Vegetative Reflexe werden kaum gedämpft, daher ist eine Atropin-Prämedikation

empfehlenswert.

Pentobarbital überwindet die Plazentaschranke und wird mit der Milch

ausgeschieden.

Die akute letale Dosis liegt bei Hund und Katze zwischen 40 und 60 mg/kg

Körpergewicht intravenös.

Zur Tötung von Tieren werden stark überhöhte Dosierungen angewendet. Die

intravenöse, intrakardiale, intrapulmonale, intraabdominale oder intraperitoneale

Injektion von Pentobarbital ist eine der humansten und sichersten Methoden zur

Euthanasie von Groß- und Kleintieren in der tierärztlichen Praxis und im Labor. Die

Tiere fallen schnell in einen tiefen Schlaf, der bei Warmblütern rasch, schmerz- und

reflexlos und ohne Exzitationen in den Tod durch Herz- und Atemstillstand übergeht.

Bei wechselwarmen Tieren tritt der Tod, je nach Resorptions- und

Stoffwechselgeschwindigkeit mehr oder weniger verzögert ein.

Angaben zur Pharmakokinetik

Pentobarbital wird schnell und gleichmäßig im Organismus verteilt. Eine Umverteilung

und Anreicherung im Fettgewebe wie beispielsweise bei den Thiobarbituraten findet

nicht statt.
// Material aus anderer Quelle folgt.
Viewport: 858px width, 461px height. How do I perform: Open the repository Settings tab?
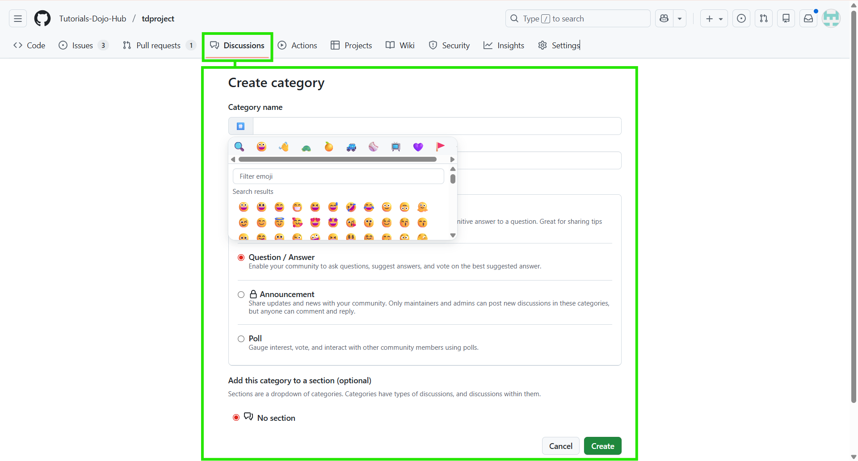559,45
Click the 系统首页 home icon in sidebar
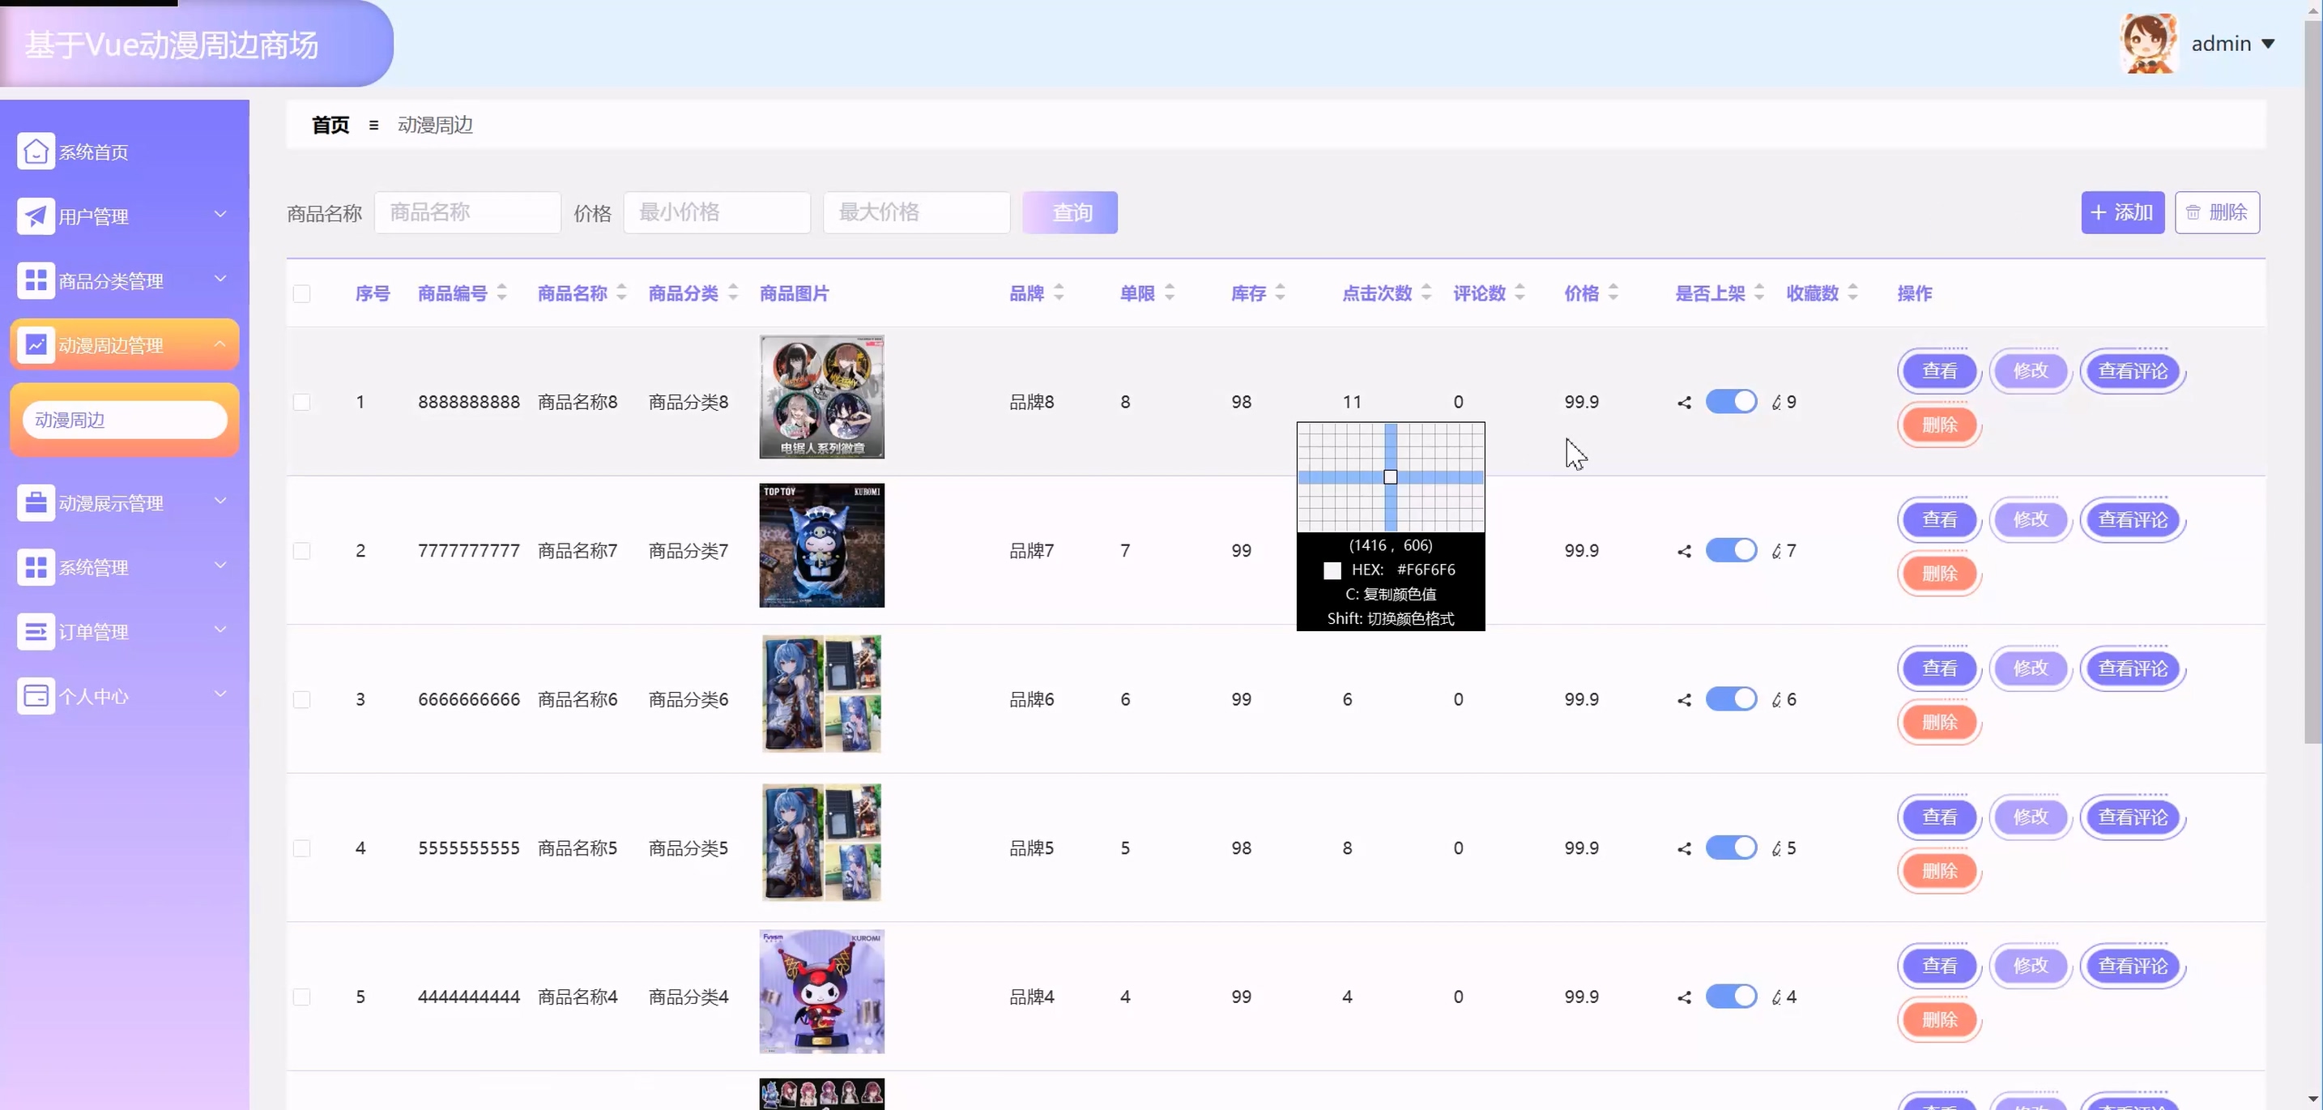The width and height of the screenshot is (2323, 1110). coord(35,151)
Die höchsten Konzentrationen können in der Leber gemessen werden.

Die Metabolisierung findet in der Leber statt, es entstehen durch

Seitenkettenoxidation pharmakologisch unwirksame Metaboliten. Die Elimination

erfolgt renal.

6.

Pharmazeutische Angaben

Verzeichnis der sonstigen Bestandteile

Ethanol 96%, Natriumhydroxid, Wasser für Injektionszwecke

Wesentliche Inkompatibilitäten

Da keine Inkompatibilitätsstudien durchgeführt wurden, sollte das Produkt nicht mit

anderen Tierarzneimitteln in einer Spritze gemischt werden.

Dauer der Haltbarkeit

Haltbarkeit des Tierarzneimittels im unversehrten Behältnis:

24 Monate.

Haltbarkeit des Tierarzneimittels nach Anbruch des Behältnisses: 28 Tage.

Besondere Lagerungshinweise

Nicht über 30°C lagern.

Art und Beschaffenheit des Behältnisses

Packung mit 1 Klarglasflasche (Typ II) mit Brombutylgummistopfen und 100 ml

Injektionslösung.

Besondere Vorsichtsmaßnahmen für die Entsorgung nicht verwendeter

Tierarzneimittel oder bei der Anwendung entstehender Abfälle

Das Arzneimittel unterliegt den Vorschriften des Betäubungsmittelgesetzes. Nicht

aufgebrauchte Betäubungsmittel sind so zu vernichten, dass eine auch nur teilweise

Wiedergewinnung der Betäubungsmittel ausgeschlossen ist.